Initialement, cela ne fut pas le cas, mais la tendance devint toujours plus importante, aboutissant à un certain isolement dans les masses, laissant le champ libre à une répression toujours plus forte en termes de pression sur les militants, avec une surveillance permanente, des arrestations et des condamnations.

En 1986, 40 personnes étaient ainsi emprisonnées pour leurs actions, 60 étant déjà passées par la case prison.

Toutefois, en même temps, l'ALF apparaissait comme une force neuve, de dimension internationale, conformément à ses exigences morales. La première libération d'un laboratoire d'un primate, le singe rhésus « Granny » à l'Université de l'Ontario occidental le premier janvier 1985, fut un événement d'une signification mondiale, marquant les esprits.

Au milieu des années 1980, tout apparaissait par conséquent comme possible. C'est ainsi sur le plan pratique que l'ALF britannique trouva, pensait-elle alors, une solution. Le premier souci fut de maintenir une capacité de frappe de masse et cela fut effectué par la systématisation de petits engins incendiaires à retardement, de la taille d'un paquet de cigarette, placés par centaines dans les magasins de fourrure.

Les petits incendies provoqués aboutissaient à l'activation des alarmes anti-incendies automatiques, ruinant alors les fourrures. Une fois notamment celles-ci échouèrent à se mettre en route, provoquant pratiquement vingt millions d'euros de dégâts dans un magasin Debenham, en 1989.

L'impact fut dévastateur et le slogan « Devastate to liberate » - Dévaster pour libérer – devenait une réalité présente dans la vie quotidienne britannique elle-même. L'ensemble des grands magasins décida de cesser de vendre de la fourrure.

Cependant, ce choix tactique se plaçait dans le cadre d'une stratégie de libération animale focalisée sur l'idée de frapper fort. La seconde préoccupation fut pour cette raison la montée en gamme dans l'intimidation des personnes.

Les principes de l'ALF imposent normalement la non-atteinte à l'intégrité d'une personne, humaine ou animale. En réalité, ce principe visait surtout à empêcher des actions menées au nom de l'ALF qui auraient eu des conséquences ingérables pour le mouvement tout entier.

Si philosophiquement certains étaient favorables à ce principe, l'ALF véhiculait une telle volonté de rupture avec le système dominant, que l'affrontement était considéré comme inéluctable.

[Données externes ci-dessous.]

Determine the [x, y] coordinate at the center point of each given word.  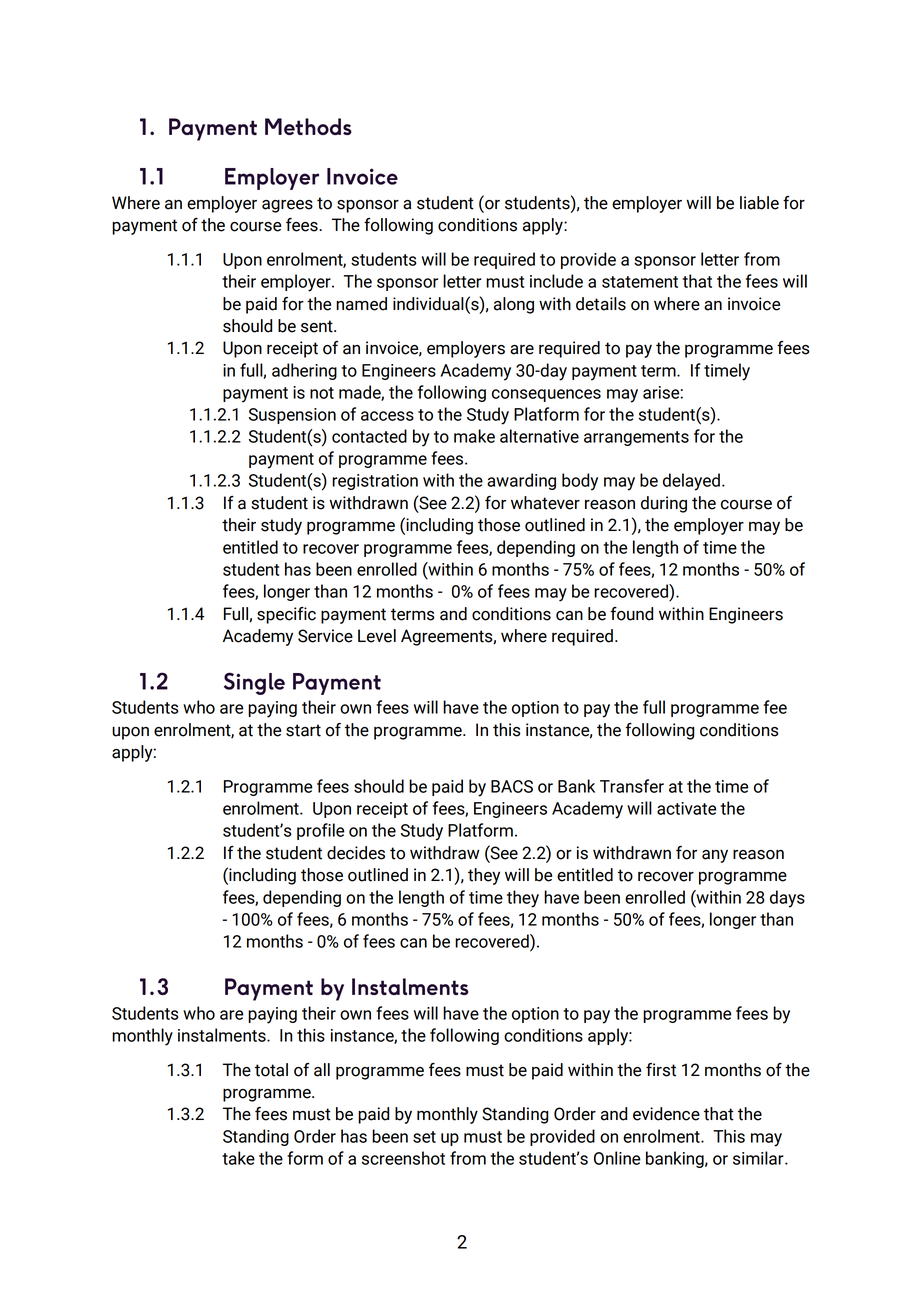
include [556, 281]
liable [759, 203]
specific [286, 615]
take [238, 1158]
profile [321, 831]
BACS [512, 786]
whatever [545, 503]
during [664, 504]
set [424, 1137]
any [715, 856]
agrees [287, 206]
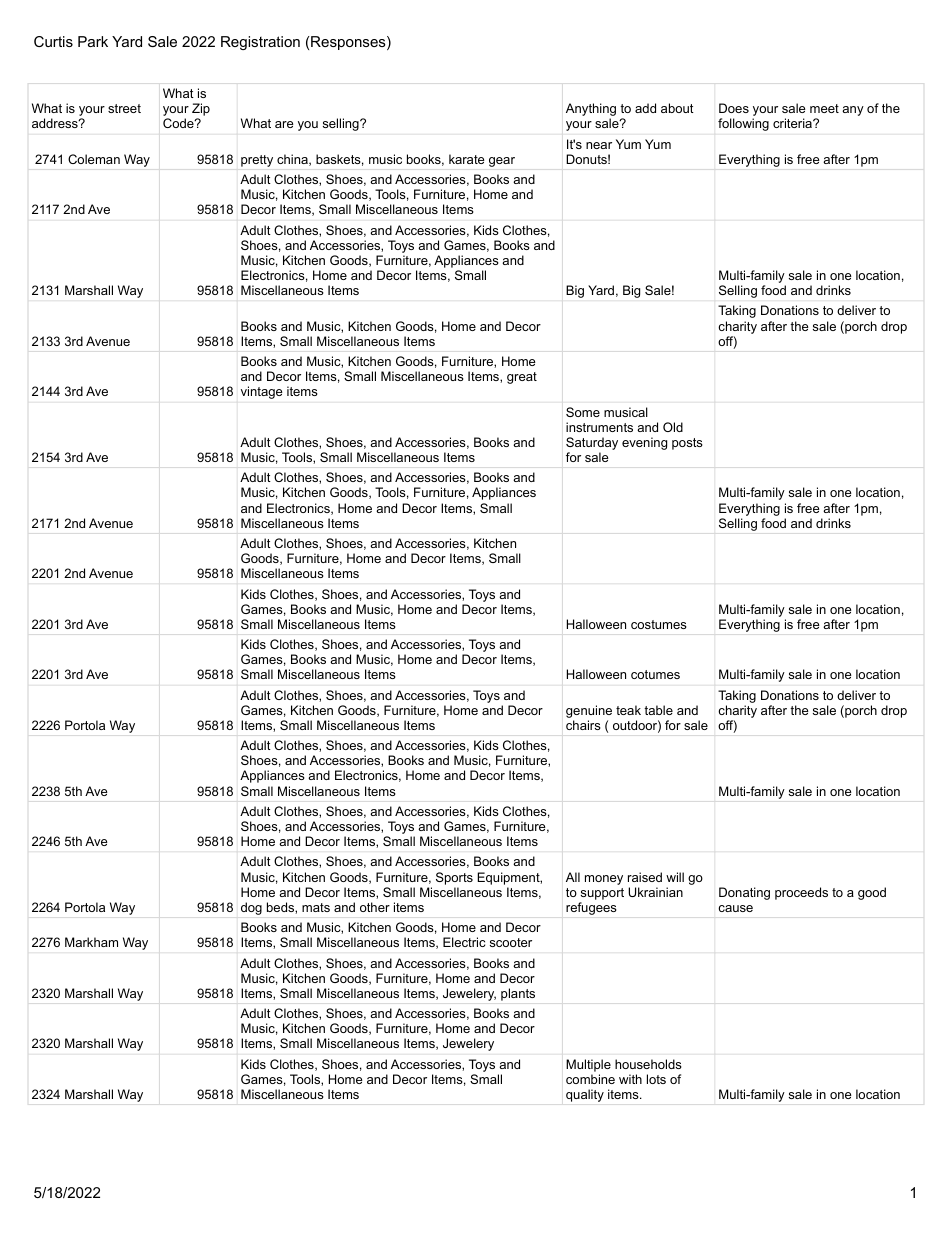 Image resolution: width=952 pixels, height=1233 pixels. What do you see at coordinates (262, 392) in the screenshot?
I see `vintage` at bounding box center [262, 392].
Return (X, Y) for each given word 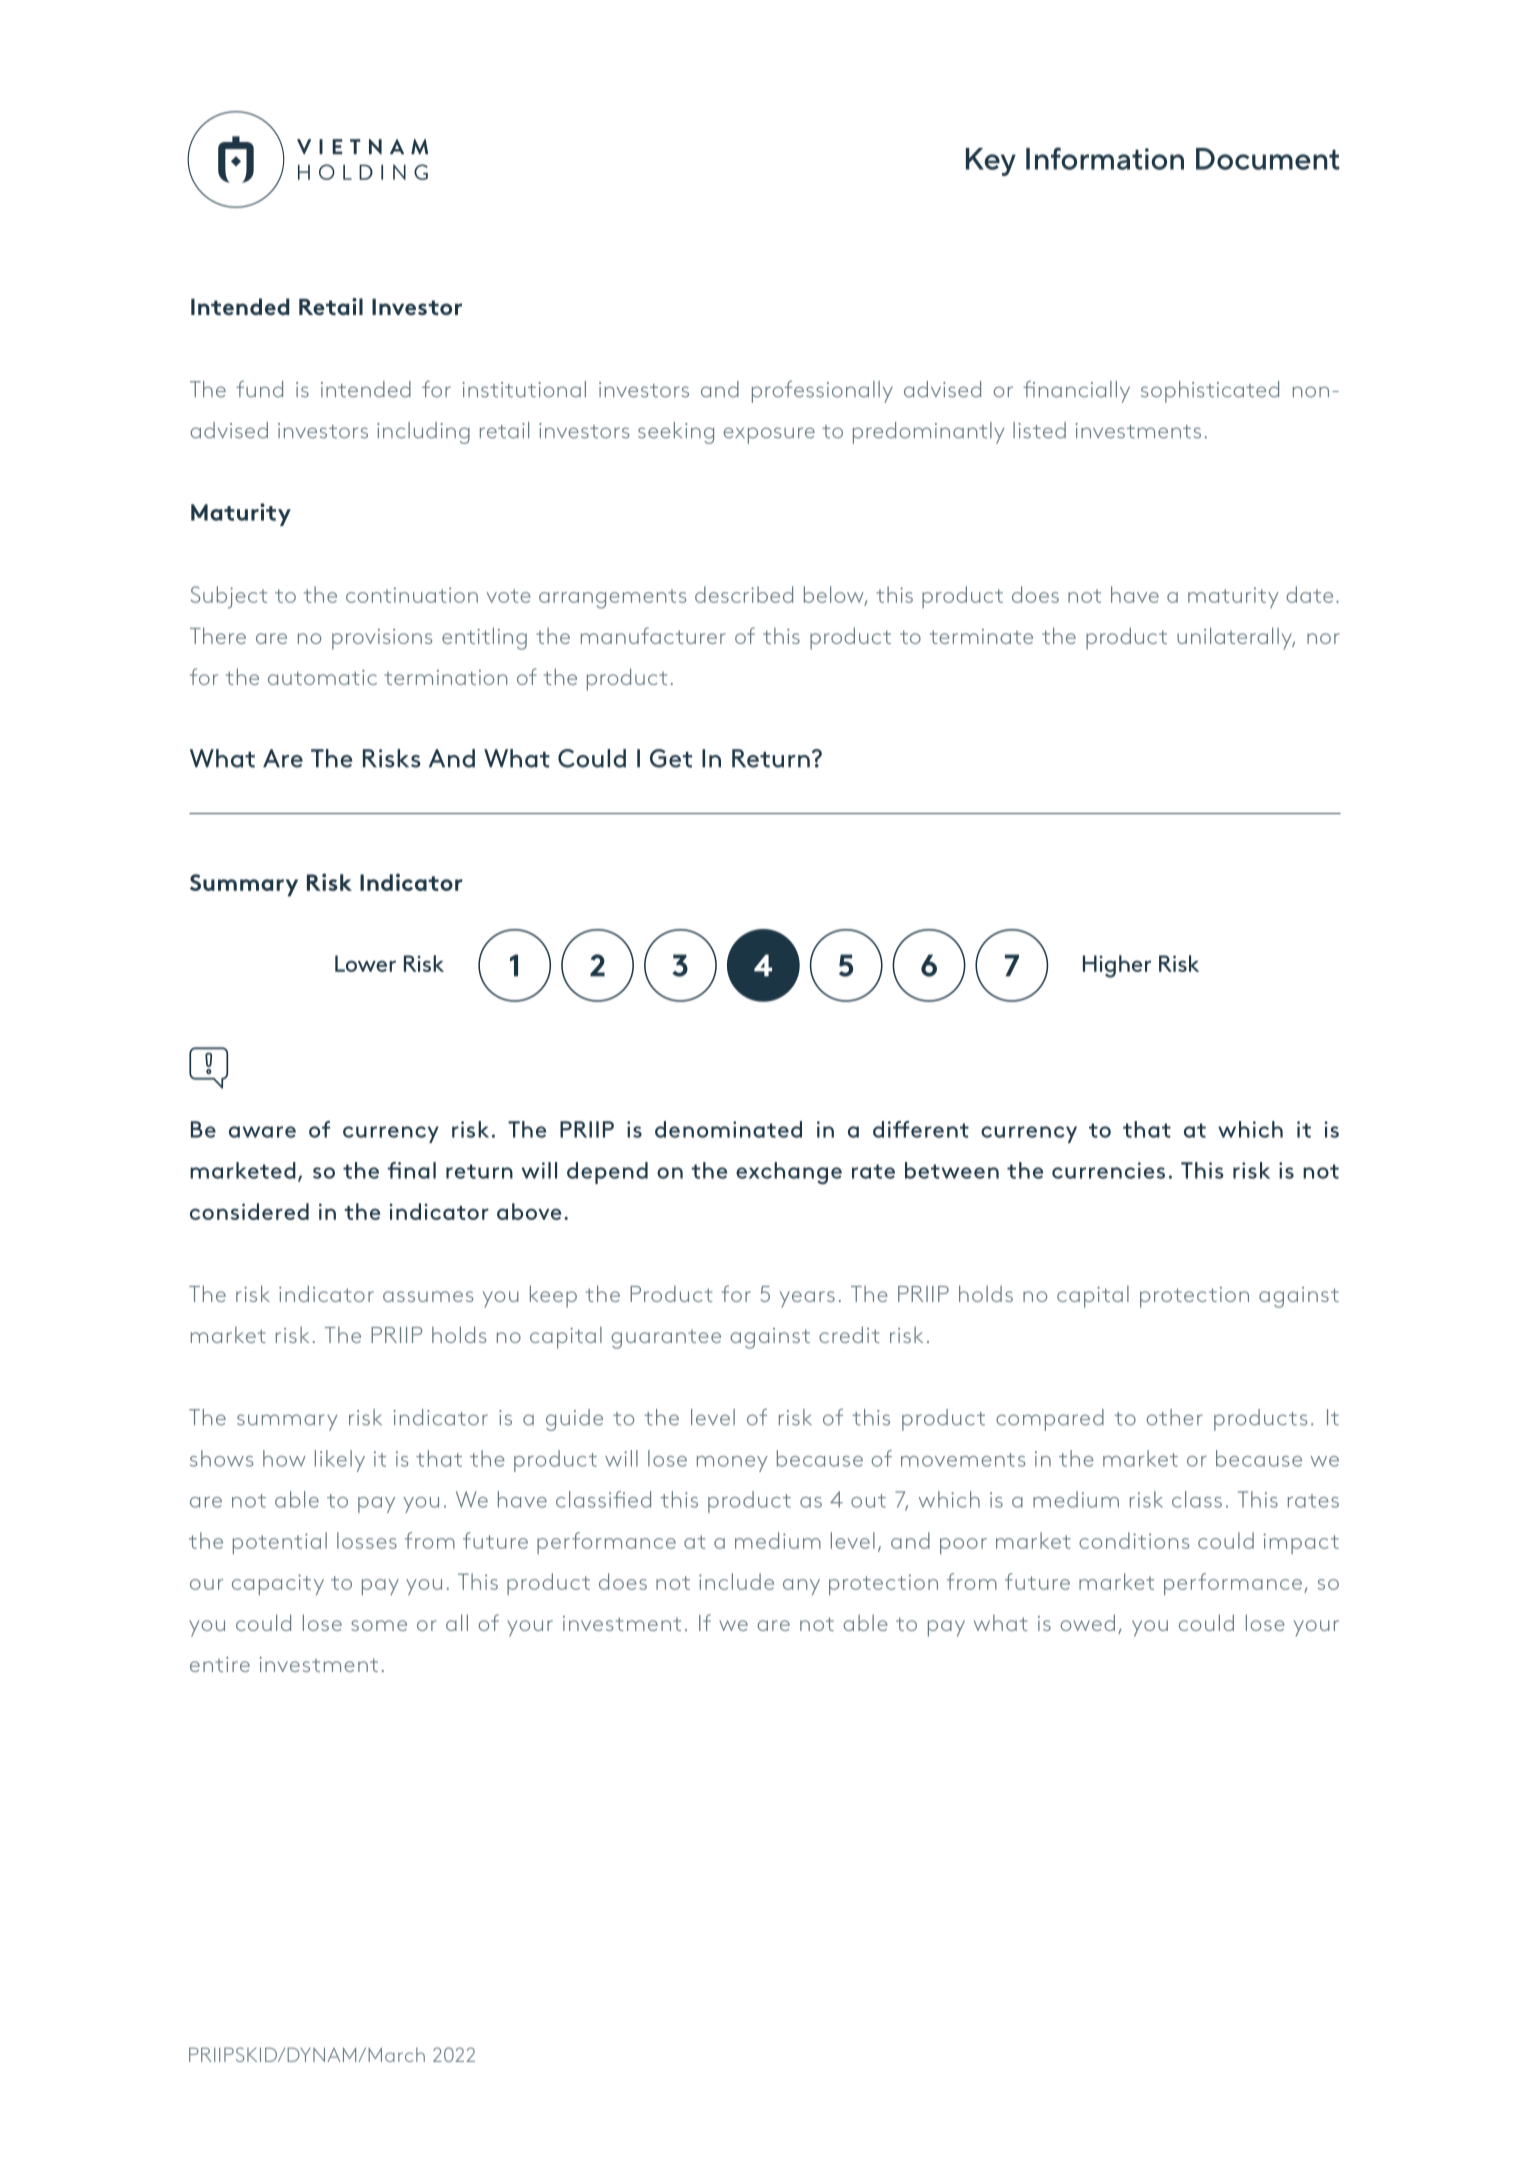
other (1174, 1417)
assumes (428, 1296)
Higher (1117, 966)
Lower (365, 963)
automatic (322, 677)
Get (671, 758)
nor (1323, 638)
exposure (769, 435)
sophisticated (1210, 392)
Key (991, 162)
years (807, 1299)
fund (259, 389)
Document (1268, 159)
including (423, 433)
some (379, 1625)
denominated (728, 1129)
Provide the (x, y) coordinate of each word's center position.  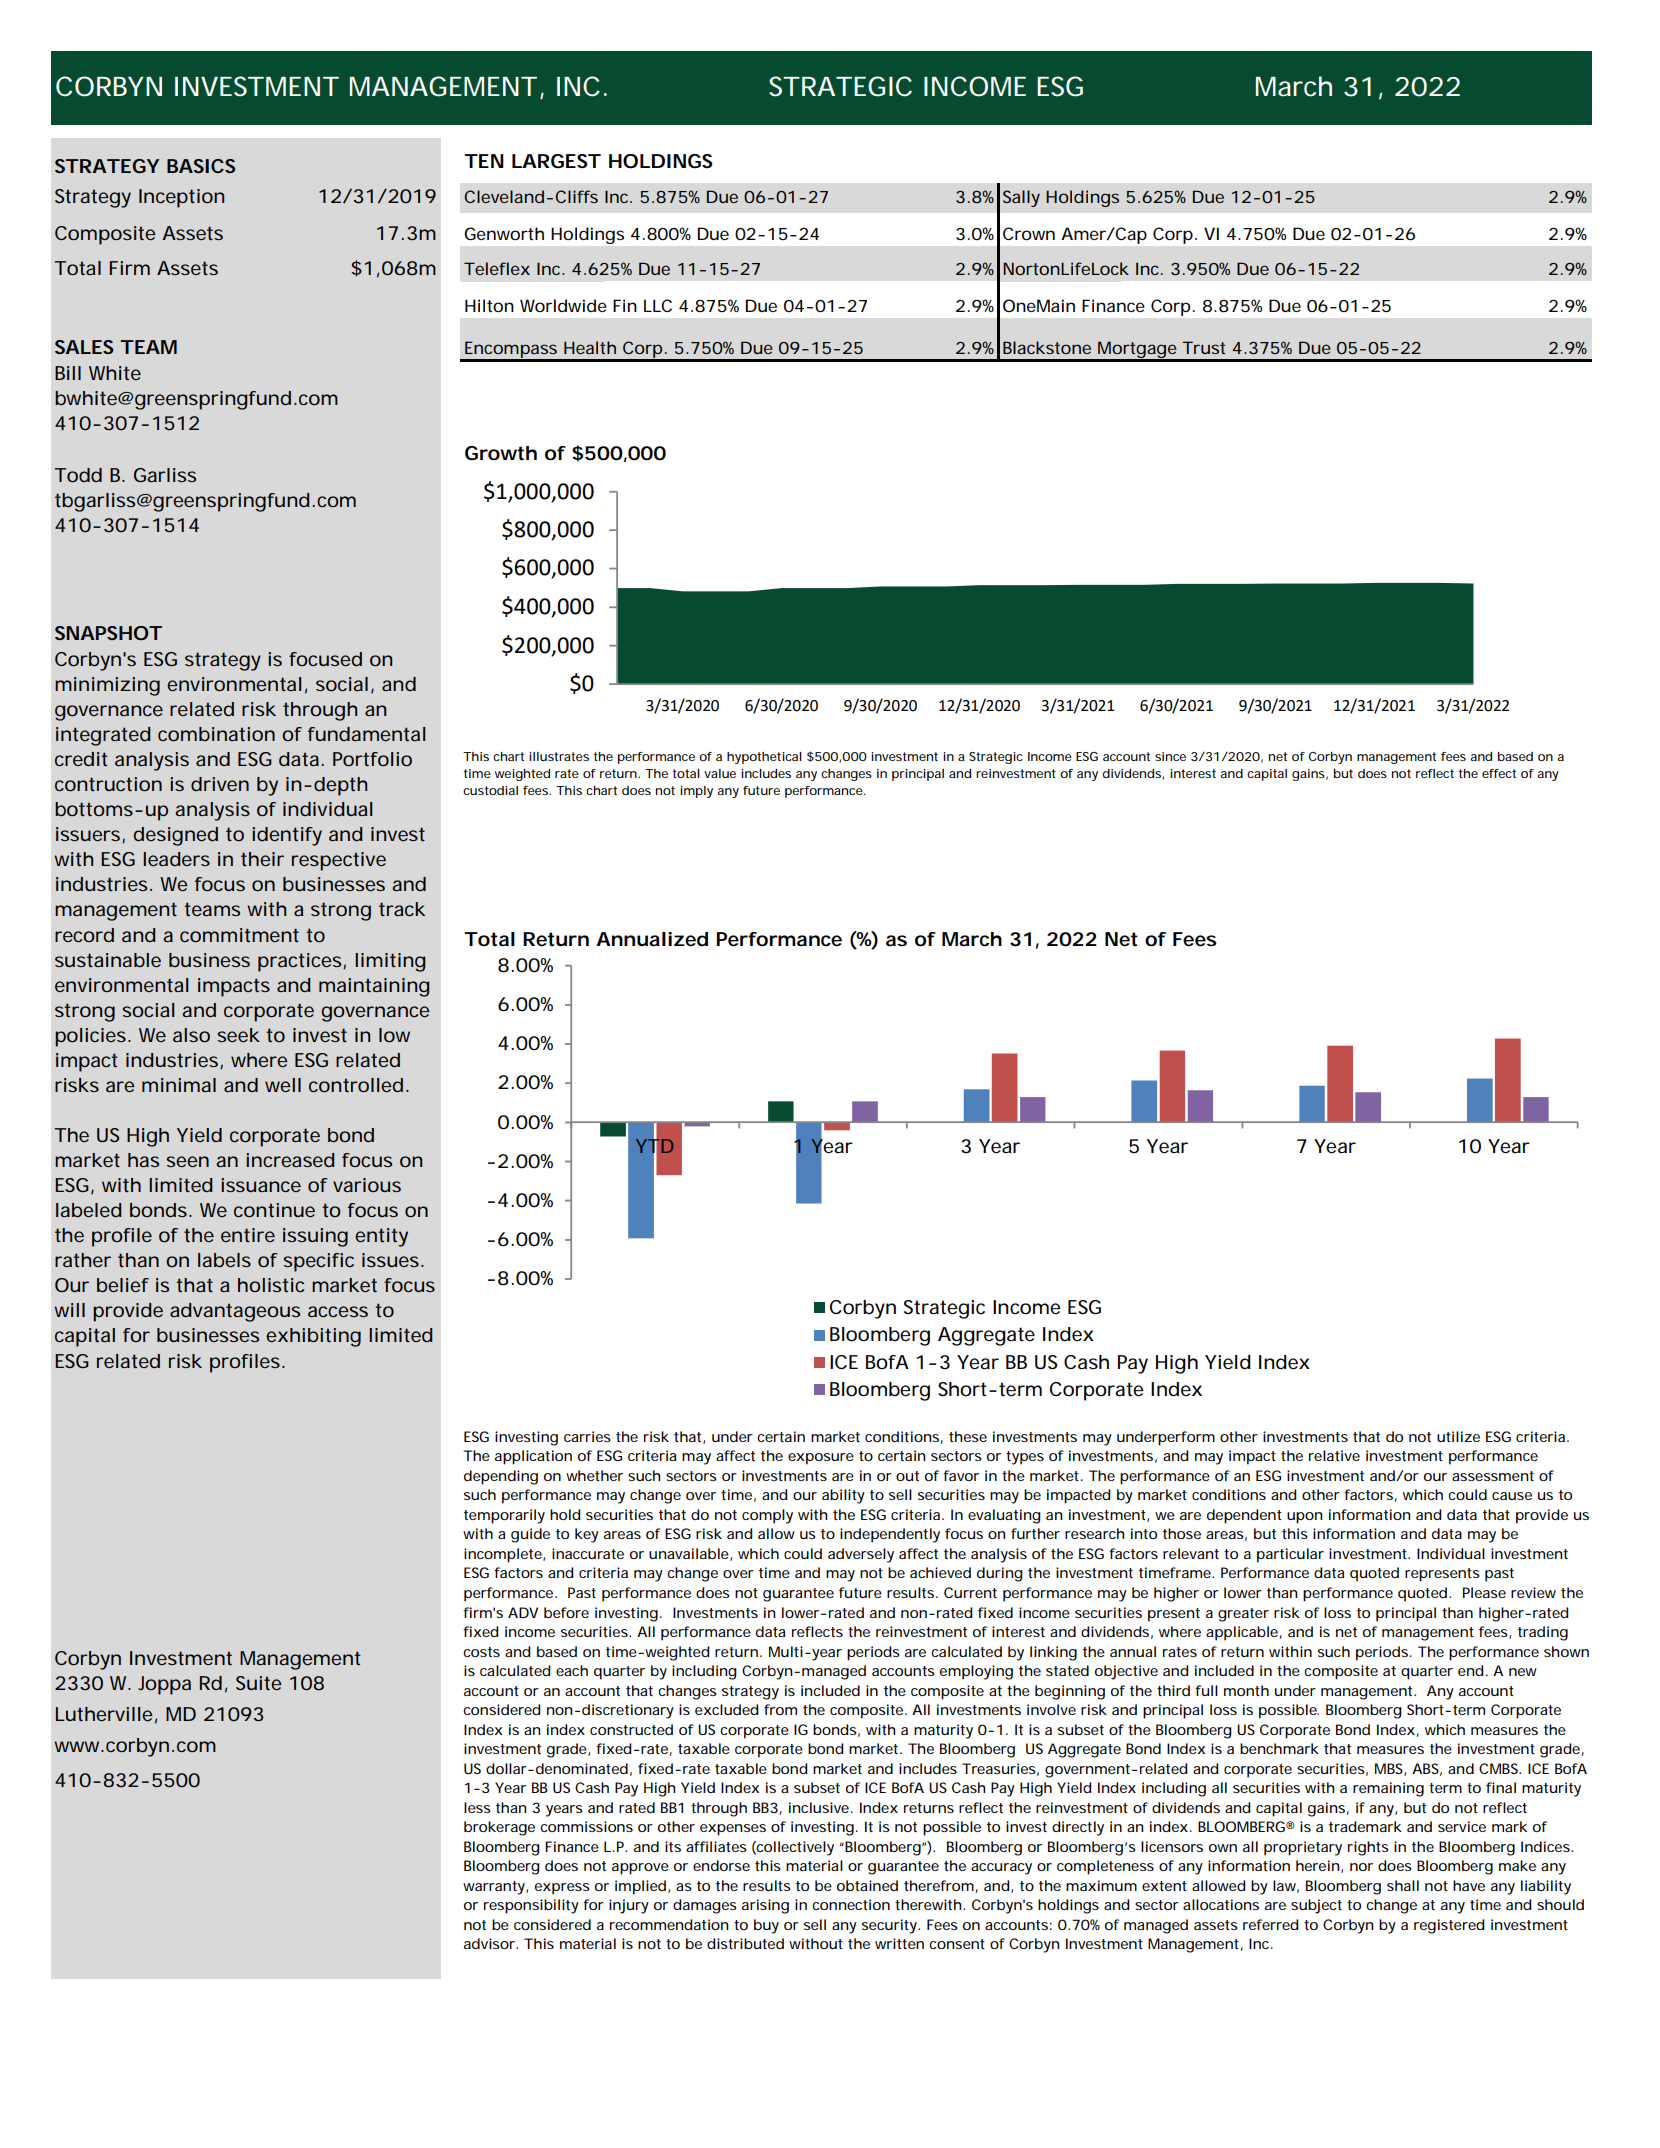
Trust (1203, 347)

Pour cette raison, l'ALF commença une tactique de harcèlement, avec en arrière-plan une stratégie de confrontation. Une des cibles particulières du harcèlement fut Colin Blakemore, spécialisé dans les neurosciences et grand partisan de l'expérimentation animale, connu notamment pour coudre les yeux des chatons pour étudier leur cortex cérébral. La campagne contre lui dura plus d'une décennie.

Les cibles furent nombreuses ; en janvier 1985, John Vane, prix Nobel de médecine pour ses travaux sur l'aspirine en 1982 et alors directeur de recherche à la Wellcome Foundation, vit son garage incendié.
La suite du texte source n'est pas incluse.